A Cross-Border, Cross-Academy Vision
This event is a joint initiative between the Royal Academy of Engineering and the Irish Academy of Engineering - a collaboration that reflects our shared vision for inclusive innovation on the island of Ireland.
Together, we’re striving to address significant challenges: building sustainable societies, driving inclusive economic growth, and leveraging engineering to improve lives. By hosting the conference in Belfast, we’ll be shining a spotlight on a region that exemplifies excellence in these.
Our goal is to create a dynamic, engaging agenda that sparks new ideas and collaborations and builds lasting and inspiring connections.
We’re focusing on:
1. Elevating research and collaboration: Providing a platform for European innovation leaders to discuss crucial challenges and opportunities around the main theme. And we’ll be tapping into the region’s academic powerhouses - Queen’s University Belfast and Ulster University - as well as its industry leaders and local Fellows of the Academy, many of whom are truly global innovators.
2. Showcasing local innovation: Northern Ireland is home to pioneering companies like Artemis Technologies and Spirit AeroSystems. If we can get a hydrofoil moored outside the ICC or display aerospace innovations inside it, we will. This is our chance to spotlight the region’s advanced manufacturing and engineering excellence, and Belfast has it in spades.

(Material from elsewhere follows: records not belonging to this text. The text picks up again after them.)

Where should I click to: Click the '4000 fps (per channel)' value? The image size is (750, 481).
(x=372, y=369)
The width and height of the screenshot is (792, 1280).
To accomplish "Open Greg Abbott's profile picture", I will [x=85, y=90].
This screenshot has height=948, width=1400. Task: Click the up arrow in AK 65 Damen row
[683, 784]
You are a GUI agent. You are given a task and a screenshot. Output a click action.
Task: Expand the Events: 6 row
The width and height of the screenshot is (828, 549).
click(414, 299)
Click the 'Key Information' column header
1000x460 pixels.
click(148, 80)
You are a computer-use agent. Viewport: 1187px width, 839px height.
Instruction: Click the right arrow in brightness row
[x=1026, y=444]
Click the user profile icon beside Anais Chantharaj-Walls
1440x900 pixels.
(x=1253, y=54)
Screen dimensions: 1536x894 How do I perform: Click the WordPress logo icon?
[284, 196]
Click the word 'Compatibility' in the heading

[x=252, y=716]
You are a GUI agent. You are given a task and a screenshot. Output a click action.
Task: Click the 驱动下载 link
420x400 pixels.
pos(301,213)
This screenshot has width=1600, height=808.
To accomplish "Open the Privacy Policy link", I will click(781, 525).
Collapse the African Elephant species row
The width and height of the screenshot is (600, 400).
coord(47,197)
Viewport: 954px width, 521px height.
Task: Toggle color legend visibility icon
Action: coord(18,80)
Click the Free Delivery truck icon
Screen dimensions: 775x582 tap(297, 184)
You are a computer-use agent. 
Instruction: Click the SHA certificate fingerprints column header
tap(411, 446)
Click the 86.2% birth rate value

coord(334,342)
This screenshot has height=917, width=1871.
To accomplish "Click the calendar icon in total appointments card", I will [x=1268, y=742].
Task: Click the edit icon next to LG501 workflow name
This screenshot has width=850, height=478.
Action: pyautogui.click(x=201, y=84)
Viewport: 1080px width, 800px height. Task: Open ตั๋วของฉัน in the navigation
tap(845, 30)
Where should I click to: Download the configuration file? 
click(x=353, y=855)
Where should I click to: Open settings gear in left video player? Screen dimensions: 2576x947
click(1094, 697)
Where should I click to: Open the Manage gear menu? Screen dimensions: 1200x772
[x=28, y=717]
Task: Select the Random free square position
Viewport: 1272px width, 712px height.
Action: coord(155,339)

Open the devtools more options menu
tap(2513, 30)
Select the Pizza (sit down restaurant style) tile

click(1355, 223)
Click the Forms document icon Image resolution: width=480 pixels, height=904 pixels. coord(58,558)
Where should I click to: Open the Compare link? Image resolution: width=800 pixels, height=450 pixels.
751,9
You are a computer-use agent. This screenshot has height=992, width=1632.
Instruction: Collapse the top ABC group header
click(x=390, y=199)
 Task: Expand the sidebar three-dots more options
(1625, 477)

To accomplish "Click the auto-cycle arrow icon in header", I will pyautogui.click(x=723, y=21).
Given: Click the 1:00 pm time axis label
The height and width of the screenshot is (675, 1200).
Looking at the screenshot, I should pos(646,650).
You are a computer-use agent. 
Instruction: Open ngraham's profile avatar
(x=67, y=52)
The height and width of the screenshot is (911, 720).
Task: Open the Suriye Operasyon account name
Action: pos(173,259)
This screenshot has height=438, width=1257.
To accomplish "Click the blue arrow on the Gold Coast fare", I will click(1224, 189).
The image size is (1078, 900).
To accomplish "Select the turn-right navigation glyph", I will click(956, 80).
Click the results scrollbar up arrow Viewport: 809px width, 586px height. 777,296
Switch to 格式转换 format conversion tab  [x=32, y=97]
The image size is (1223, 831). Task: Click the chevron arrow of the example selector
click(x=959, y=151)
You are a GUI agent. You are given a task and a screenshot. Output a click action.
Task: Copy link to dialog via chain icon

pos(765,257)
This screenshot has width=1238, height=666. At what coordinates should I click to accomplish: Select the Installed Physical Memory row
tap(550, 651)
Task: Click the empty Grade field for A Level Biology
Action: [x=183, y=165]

3. Impressing our peers: We want our European counterparts to leave inspired - feeling that Belfast, Ireland, the UK have raised the bar even further from previous signature events across Europe.
Engineering Better Outcomes
This conference is a platform to grow networks, inspire action, and elevate ambition. The real magic happens in the conversations - in panels, over coffee or at a dinner showcasing Northern Ireland’s fabulous local produce - where delegates will connect, challenge assumptions, and leave with something new to build on.
By choosing ICC Belfast, we’re not just hosting a conference - we’re making a statement: that the future of engineering is happening everywhere, not just in London, Berlin or Paris. It’s happening in Belfast too.
And we can’t wait to welcome the world to see it for themselves.
Euro-CASE Belfast will take place from 18-20 November 2026.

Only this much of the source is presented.